On a totally different topic, we have seen a bit of a shift in the national scoring race. A little more than a week ago, Union’s Daniel Ciampini was neck-to-neck with Boston University’s Jack Eichel for the nation’s scoring lead. Now Eichel has opened up a five-point gap. I think there is a lot to like about both these players and personally think this might be a two-horse race for the Hobey Baker Award. Do you see this differently?
Matthew: Not especially, no, although it beats the one-horse race that it felt like we had near the end of last season when everyone knew Johnny Gaudreau was going to take the award. I think this year’s Hobey might be Eichel’s to lose, although I’m almost more curious to see what happens after the award’s been handed out.
Gaudreau left BC afterwards for Calgary. Do you think Eichel will feel he has a much longer shelf life in the college game?
Jim: It’s hard to know what Eichel’s future holds until we know which team holds his NHL rights. Everything every scout has told me is that he is ready to make the jump to the NHL. But not every NHL club likes managing young players.
Eichel will still be 18 when next season begins, so if a team doesn’t want to have him on the active roster, signing him will translate to sending him to major junior at some point in the season. If you know as an NHL club that this is a possibility, maybe you leave him at Boston University. Truth be told, I still think that is a long shot but the possibility isn’t outlandish.
If any college player might be a high draft choice and still return to school, it could be BC’s Noah Hanifin. Though not expected to produce big numbers as a solid defensive defenseman, Hanifin has been a bit overshadowed by Eichel in the publicity market. I still believe NHL teams that draft players in the early stages of the first round have a plan in place. But maybe Hanifin can sneak back to college next season because of the lack of hype surrounding him. Think that is possible?
Matthew: It’s all speculation for now until the offseason and Hanifin decides what he’s going to do, but it wouldn’t surprise me if he stays. Watch out if he stays and Eichel bolts, as I have to think Hanifin would be an early-season Hobey favorite going into next winter.
To the chase for an NCAA record for game-winning goals in a season. Omaha’s Austin Ortega tied the record with his 10th last Saturday against Western Michigan, and Miami’s Sean Kuraly is one behind. Seven other players besides Ortega have scored 10 game-winners in a season: Colin Hemingway (New Hampshire, 2002), Chuck Kobasew (Boston College, 2001), Doug Weight (Lake Superior State, 1991), Tim Barakett (Harvard, 1986), John Newberry (Wisconsin, 1982), Aaron Broten (Minnesota, 1981) and Tom Earl (Colgate, 1970).
To the North Dakota fan that ruined a moment of silence for the late Jim Montgomery Sr., father of the Denver coach, before last Friday’s game in Grand Forks.
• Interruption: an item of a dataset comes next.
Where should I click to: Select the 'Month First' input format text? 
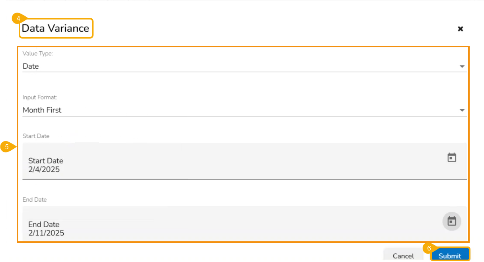point(42,110)
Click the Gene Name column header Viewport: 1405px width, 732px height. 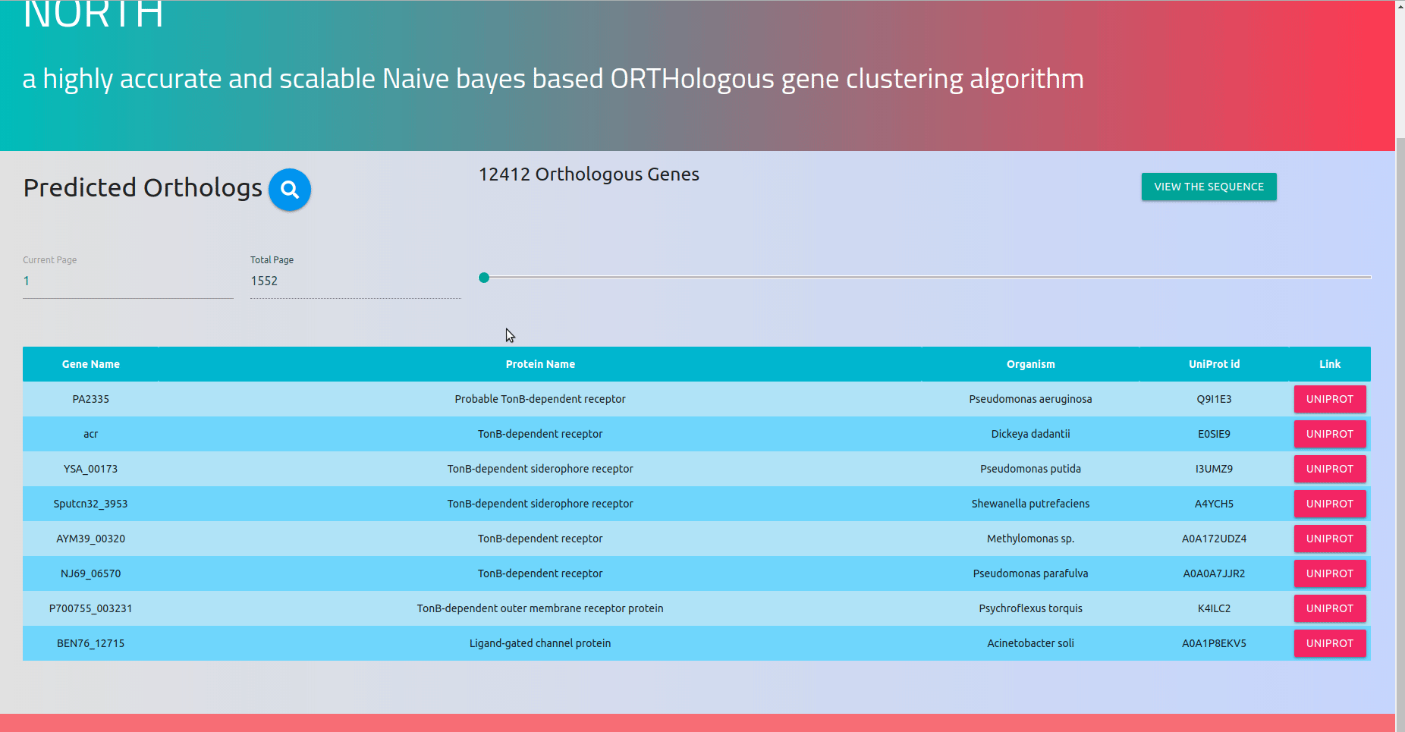pos(91,364)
It’s hard to put it any better than UND forward Drake Caggiula did:
And to the idiot that yelled during the moment of silence. Give your head a shake. And never enter the Ralph again.
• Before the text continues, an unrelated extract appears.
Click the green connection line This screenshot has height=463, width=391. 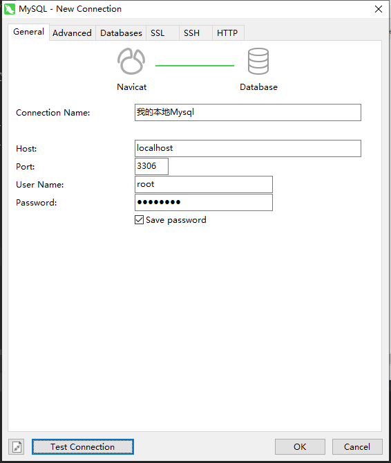195,66
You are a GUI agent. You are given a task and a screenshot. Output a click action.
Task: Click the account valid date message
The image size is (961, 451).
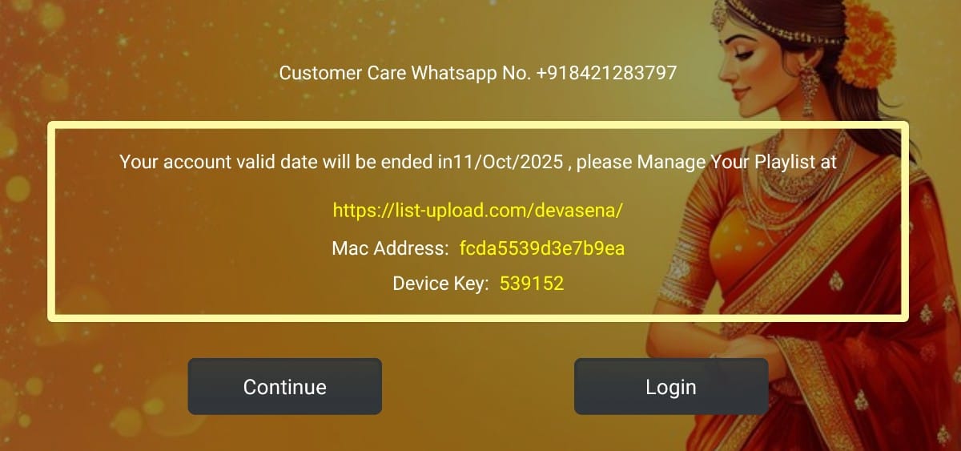click(478, 162)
— Drake Caggiula (@drakecaggiula) February 14, 2015
Robert Morris, Quinnipiac and Boston University can wrap up regular season titles in Atlantic Hockey, ECAC Hockey and Hockey East, respectively, in the penultimate weekend of play in those conferences.
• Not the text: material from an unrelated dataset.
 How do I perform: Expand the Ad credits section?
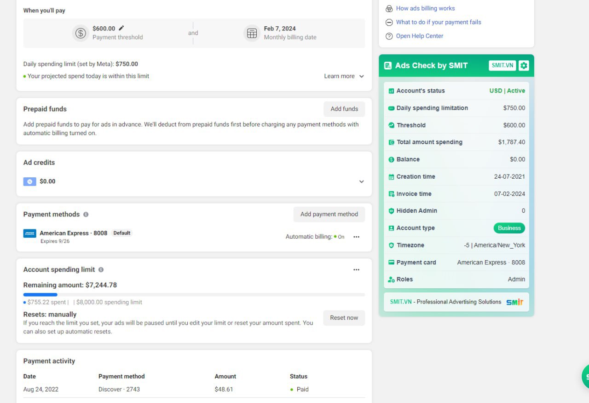coord(361,181)
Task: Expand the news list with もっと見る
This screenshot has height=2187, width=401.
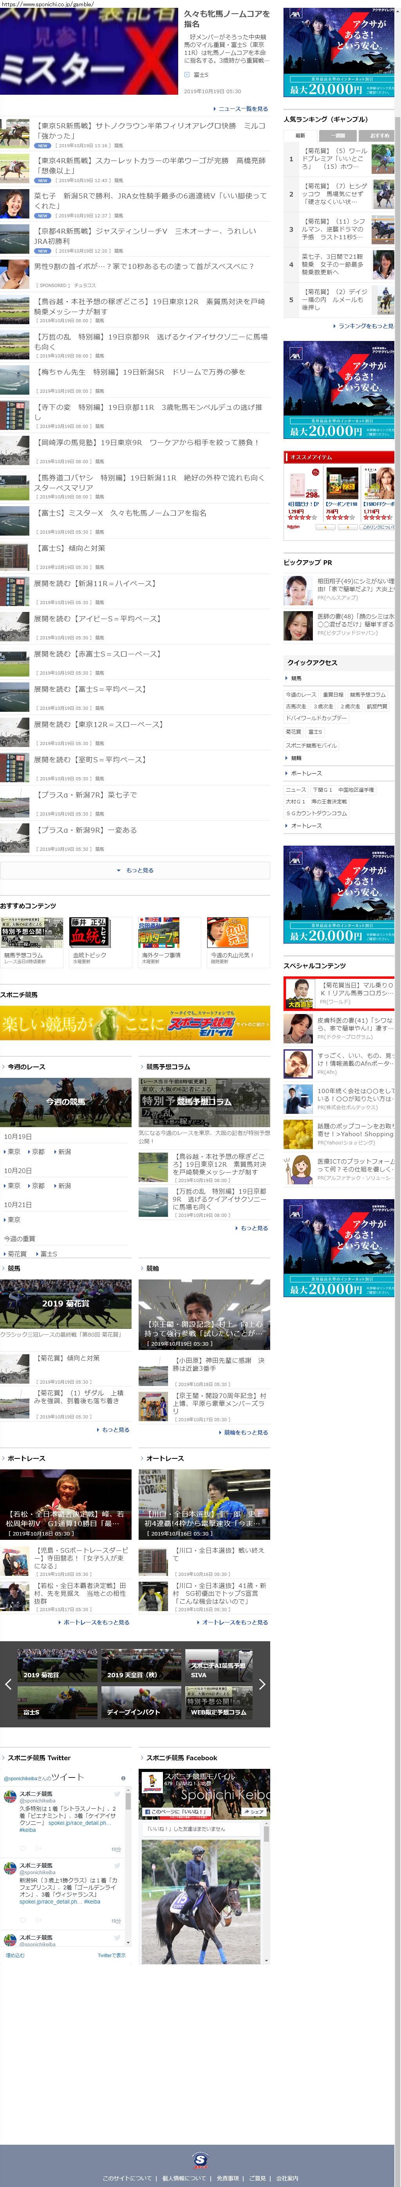Action: click(135, 870)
In games between ranked ECAC teams on Friday, No. 11 Quinnipiac hosts No. 13 Yale and No. 20 St. Lawrence hosts No. 14 Harvard.
No. 10 Boston College gets in a pre-Beanpot game Friday against No. 16 Massachusetts-Lowell, while No. 6 Miami hosts No. 7 Minnesota-Duluth in a two-game NCHC series.
And — we probably should include a “weather permitting” tag here — the Beanpot finally concludes on Monday with Harvard and BC playing for third and Northeastern meeting BU for the title.